Mr. Novak did not explicitly cite the directory as his source. Nor was this his first public reference to the Who's Who listing. In a column in October 2003, three months after he had first disclosed Ms. Wilson's name and her role, Mr. Novak cited the published listing as evidence that Ms. Wilson's identity was "no secret." But in drawing renewed attention to the published listing, Mr. Novak seemed to suggest more directly than ever before that the scrutiny that has focused on which of his sources provided him the name might have been misplaced, and that he might well have figured it out by himself. Any request that he withhold Ms. Wilson's name from his column of July 14, 2003, would have been "meaningless" once he had been told she was married to Mr. Wilson, Mr. Novak wrote on Monday, because she was openly listed in the directory. But Mr. Novak also wrote that he would never have used Ms. Wilson's name had anyone from the C.I.A. told him that doing so would endanger her or anyone else.
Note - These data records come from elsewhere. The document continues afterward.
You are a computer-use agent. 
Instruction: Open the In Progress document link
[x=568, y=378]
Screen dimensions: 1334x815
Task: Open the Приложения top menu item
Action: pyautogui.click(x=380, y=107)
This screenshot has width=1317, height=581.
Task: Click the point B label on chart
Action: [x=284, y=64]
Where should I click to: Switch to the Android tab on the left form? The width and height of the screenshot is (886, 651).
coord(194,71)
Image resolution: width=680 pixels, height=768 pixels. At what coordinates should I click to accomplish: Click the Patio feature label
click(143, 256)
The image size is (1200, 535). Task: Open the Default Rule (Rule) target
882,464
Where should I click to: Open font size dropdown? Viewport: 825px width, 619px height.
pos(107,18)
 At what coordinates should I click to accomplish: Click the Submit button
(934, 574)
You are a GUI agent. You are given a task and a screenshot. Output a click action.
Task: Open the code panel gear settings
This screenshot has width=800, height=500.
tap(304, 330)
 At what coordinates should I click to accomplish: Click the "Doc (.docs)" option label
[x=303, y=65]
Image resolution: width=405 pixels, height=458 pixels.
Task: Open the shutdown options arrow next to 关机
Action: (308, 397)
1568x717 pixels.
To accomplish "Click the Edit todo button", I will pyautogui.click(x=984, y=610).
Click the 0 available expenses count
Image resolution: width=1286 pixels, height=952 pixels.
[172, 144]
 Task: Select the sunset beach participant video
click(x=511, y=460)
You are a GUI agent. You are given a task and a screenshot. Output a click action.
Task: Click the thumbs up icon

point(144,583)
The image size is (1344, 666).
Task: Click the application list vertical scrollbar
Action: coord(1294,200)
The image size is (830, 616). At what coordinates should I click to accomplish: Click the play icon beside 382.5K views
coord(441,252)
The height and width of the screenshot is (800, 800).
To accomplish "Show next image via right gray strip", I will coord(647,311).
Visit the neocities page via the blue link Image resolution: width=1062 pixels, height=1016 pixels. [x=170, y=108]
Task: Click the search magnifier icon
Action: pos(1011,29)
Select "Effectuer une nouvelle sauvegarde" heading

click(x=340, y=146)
The special counsel in the leak case has been trying to determine whether government officials violated federal laws about the handling of classified information when someone leaked Ms. Wilson's identity and C.I.A. role to reporters. The fact that Mr. Novak identified her as Valerie Plame had seemed to some observers to narrow the field of possible suspects in the leak case, because she had not used that name since her marriage in 1998. A State Department memorandum drafted in 2003 and taken on board Air Force One the week before Mr. Novak's column ran identifies Ms. Wilson by her married name rather than Ms. Plame. The prosecutor has taken an interest in the memorandum - which outlines Ms. Wilson's role in suggesting her husband for a fact-finding trip to Niger - and has shown it to numerous witnesses in the case in an apparent effort to determine whether it was a source for Mr. Novak or the officials who leaked the information to him.

If not for Who's Who, it is not clear how Mr. Novak would have decided to identify Ms. Wilson as Ms. Plame rather than the name she commonly used. In the Who's Who directory for 2003, personal information about Mr. Wilson includes his origins in Bridgeport, Conn., and the names of his previous wife and his four children. His current wife is listed as Valerie Elise Plame, and the date of their marriage April 3, 1998. There is no mention of her employer.